Standard und Barmherzigkeit

"Die Barmherzigkeit triumphiert über das Gericht."
Jakobus 2, 13

Daß Barmherzigkeit über Gericht--und somit Strenge--triumphiert, klingt gut.
Für den Schuldigen.
Für sein Opfer nicht.

Manchmal ist Barmherzigkeit nicht angebracht, sondern Gerechtigkeit. Ich denke da an den Kindermörder, den ein "barmherziger" Richter nach ein paar Jahren aus dem Gefängnis entließ und der prompt wieder mordete. Nun hat auch der Richter Blut an seinen Händen. Weil er Barmherzigkeit am Falschen übte.

Wir sehen schon: Per definitionen liegt die Barmherzigkeit mit dem Standard im Clinch. Der Standard ist das Gesetz, die Tradition, die Regel, gegen die der Schuldige verstößt. Die Barmherzigkeit schert sich nicht ums Gesetz, um den entstandenen Schaden oder das Opfer. Sie will Milde für den Schuldigen.
Nun ja.
Der Standard ist schon wichtig. Ohne ihn hätten wir Anarchie. Der Standard, (ein anderes Wort für Gesetz, Verfassung, codierter Gesellschaftskonsens), ordnet und regelt unser Leben. Er macht Verträge möglich, schützt unsere Rechte, ordnet die Welt für uns und erklärt sie ein Stück weit. Der Standard ist gut.
Entsprechend müssen Regelverstöße geahndet werden.
Und das werden sie auch.
Der arme Mensch auf dem Weg zum Flughafen, der in Zeitnot ist und der noch unbedingt seinen Flieger kriegen will, bekommt genauso seinen Strafzettel fürs Zuschnellfahren wie der notorische Raser, wenn er geblitzt wird. Das Gesetz macht da keinen Unterschied. Vor ihm sind die meisten gleich.

Wann ist nun Barmherzigkeit angebracht?
Sie ist dann dran, wenn der Schuldige ihrer würdig ist. Wenn er sich von seinem Vergehen distanziert und umgedacht hat. Wenn vorauszusehen ist, daß er seine Übeltaten nicht fortführt.

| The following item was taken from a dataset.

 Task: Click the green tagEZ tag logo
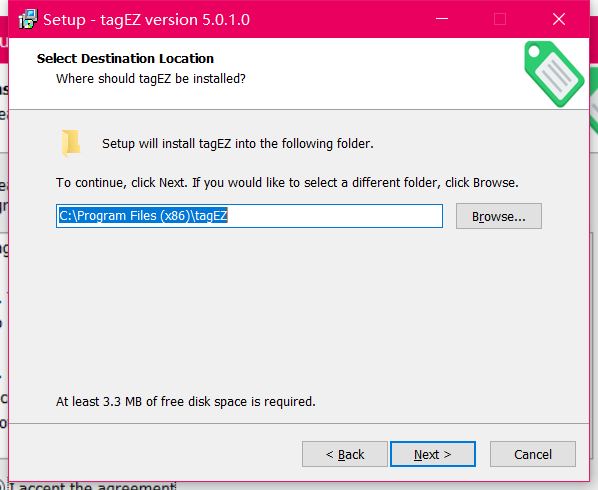point(554,74)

Entsprechend kann Barmherzigkeit immer nur individuell geübt werden, im Kleinen.
Im Großen muß der Standard beibehalten werden.
Deswegen sagt Jesus zu einer Ehebrecherin:
"Frau, wo sind sie? Hat niemand dich verurteilt? Sie aber sprach: Niemand, Herr. Jesus aber sprach zu ihr: Auch ich verurteile dich nicht. Geh hin und sündige von jetzt an nicht mehr." (Johannes 8, 11).
Er vergibt ihr und fordert sie gleichzeitig auf, den Standard, (in diesem Fall die eheliche Treue), aufrechtzuerhalten.

Barmherzigkeit muß die Ausnahme bleiben.
Jesus sagt zu einem Mann nämlich auch:
"Sündige nicht mehr, damit dir nichts Ärgeres widerfahre!" (Johannes 5, 14)
Das Ärgere wäre dann beim nächsten Mal das Gericht.